ウィーズが進める親子交流支援の無償化
特定非営利活動法人ウィーズは、2025年10月から親子交流支援にかかる全ての料金を無償化すると発表しました。この取り組みは、両親の別居や離婚を経験するこどもたちがより安心して親と交流できる環境を整えるためのものです。
背景
2024年5月、親子交流や養育に関する父母の責任を明確にする民法改正が成立し、これが重要な転機となります。2012年の改正以降、ペアレントに対してより強い責任が求められるようになりましたが、当事者間でのコミュニケーションが円滑でない場合、第三者機関がその間に立って安全な交流を保つ役割を担っています。

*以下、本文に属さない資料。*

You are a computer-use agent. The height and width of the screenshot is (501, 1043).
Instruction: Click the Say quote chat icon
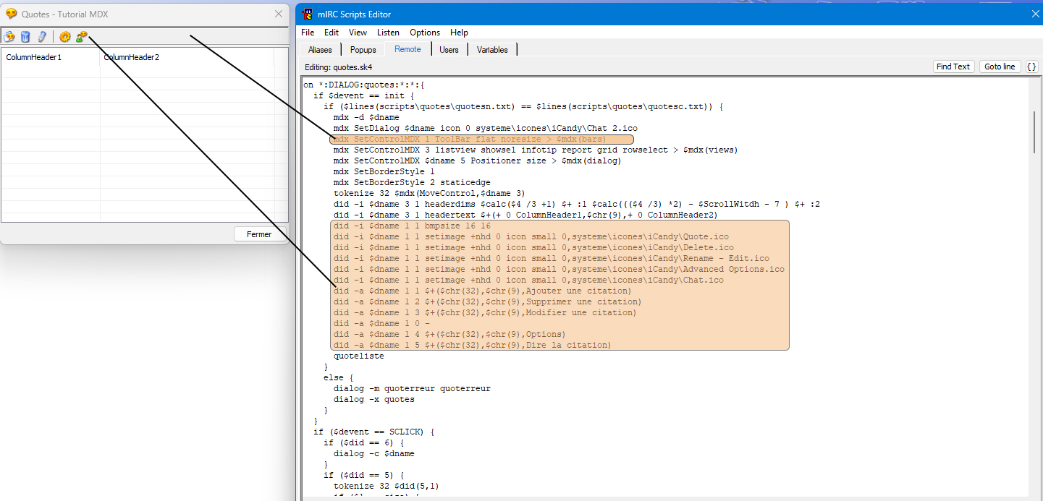pyautogui.click(x=82, y=37)
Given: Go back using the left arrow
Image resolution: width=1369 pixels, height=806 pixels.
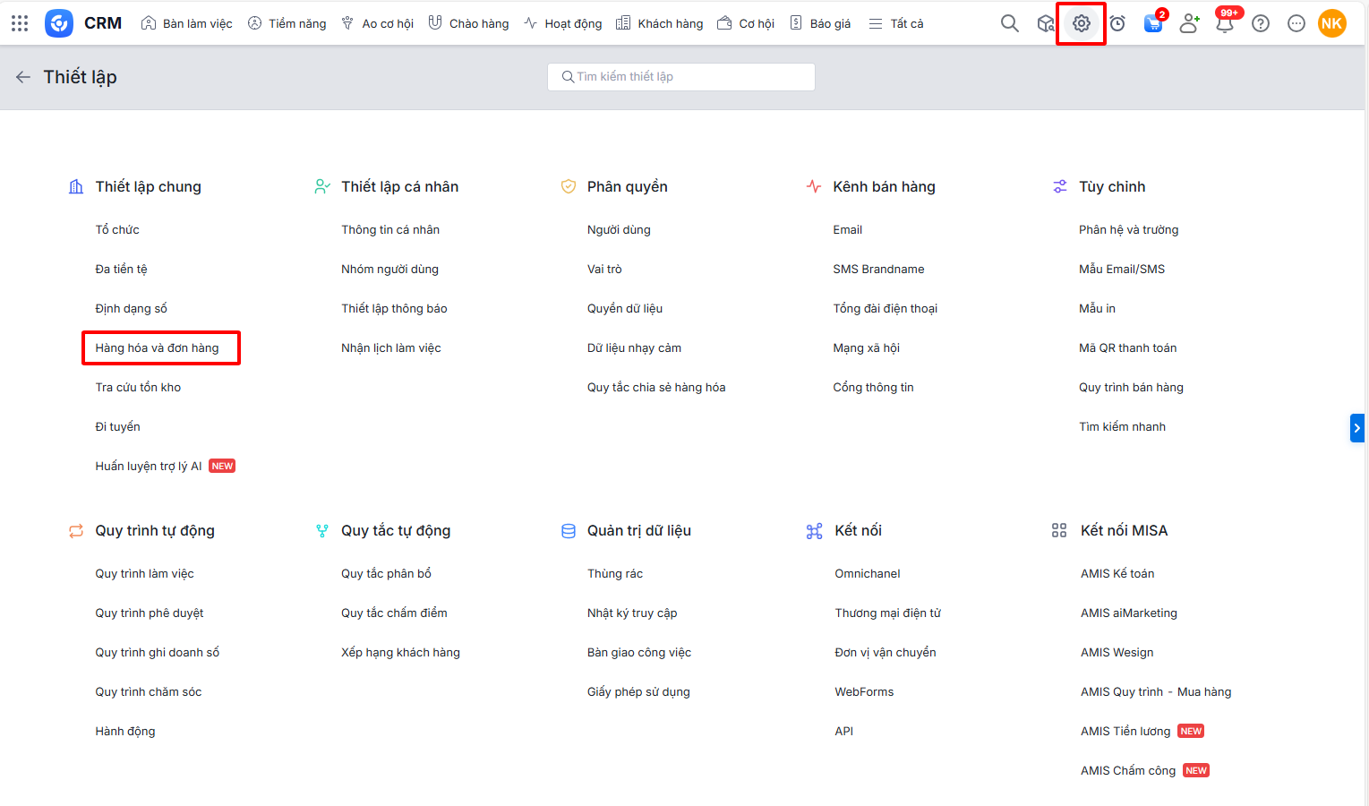Looking at the screenshot, I should click(23, 77).
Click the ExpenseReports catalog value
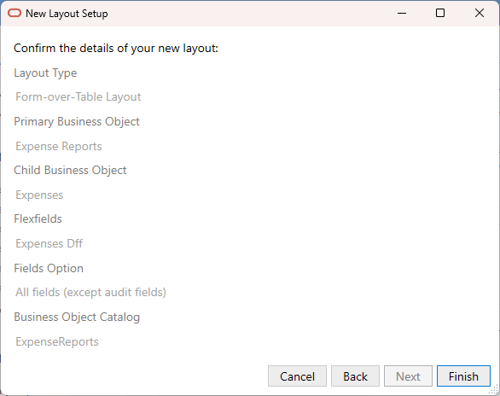Viewport: 500px width, 396px height. [57, 341]
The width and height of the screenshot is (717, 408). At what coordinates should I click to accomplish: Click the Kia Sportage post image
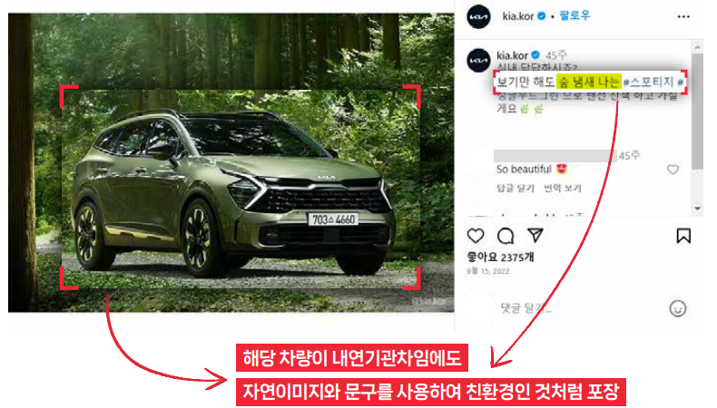(231, 162)
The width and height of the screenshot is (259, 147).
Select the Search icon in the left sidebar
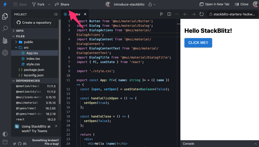5,28
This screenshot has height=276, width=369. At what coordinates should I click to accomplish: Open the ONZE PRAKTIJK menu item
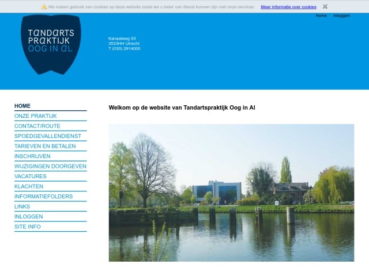pyautogui.click(x=35, y=116)
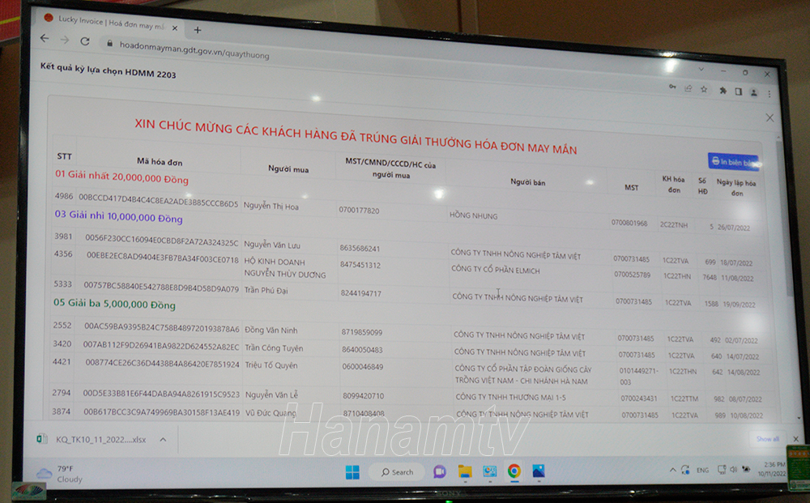Viewport: 810px width, 503px height.
Task: Bookmark this page with the star icon
Action: pyautogui.click(x=704, y=89)
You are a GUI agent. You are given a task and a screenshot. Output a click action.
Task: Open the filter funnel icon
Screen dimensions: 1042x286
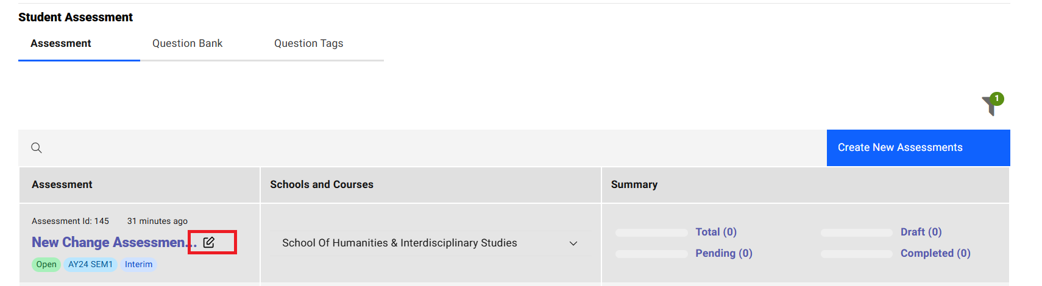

従来、この支援はボランティアに依存しており、数多くの親たちがその費用を巡って対立する場面もありました。このため、ウィーズは2019年に一部支援料金を無料にしましたが、今回の改定ではさらに前進し、すべての親子に対して実費以外の負担が無くなる改定を行うことに決定しました。
改定の具体的な内容
今後は親子交流に必要な費用が実費のみとなります。この実費には、付き添いスタッフの施設入館料や、父母間の受け渡しを行うスタッフの交通費、保険料(1回200円)などが含まれます。但し、ウィーズ指定の場所での受け渡しの場合、追加費用は不必要です。
ウィーズの歴史と取り組み
ウィーズは2016年に設立以来、「親子交流はこどもの権利である」という理念のもと支援活動を行ってきました。これまでに実施した支援件数は2,749件に上り、こどもたちが親に会いたい・会いたくないという気持ちに寄り添いながら、付き添いや送迎、交流調整を行っています。また、児童の権利に関する条約の第18条に記されているように、親の責任を果たすための社会造成を目指しています。
独自の「情緒的離婚」支援
ウィーズでは、ただの「物理的離婚」ではなく、両親が持続的な対立を解消し、こどもに最適な環境を提供する「情緒的離婚」の実現を目指しています。このための支援員は、これまでに100名以上が養成されており、彼らはこどもたちの感情を理解し、適切な支援を行っています。その結果、自己肯定感が高まり、親子の絆が深まる効果があることが示されています。
今後の展望
こどもたちの権利を守る社会の構築は、日本における急務です。ウィーズは今回の料金無償化を起点に、共同親権制度導入後の実績を積み重ねることを目指しています。そして、すべてのこどもが自身らしいこども時代を過ごすことができるように、今後も支援員の育成や社会への情報発信を続けていきます。
ウィーズの活動は、ボランティアや寄付によって支えられています。より多くの方々の協力を得て、親子交流を必要としている子どもたちに対する支援を推進してまいります。これにより、より良い社会の実現に向けて力を入れていきます。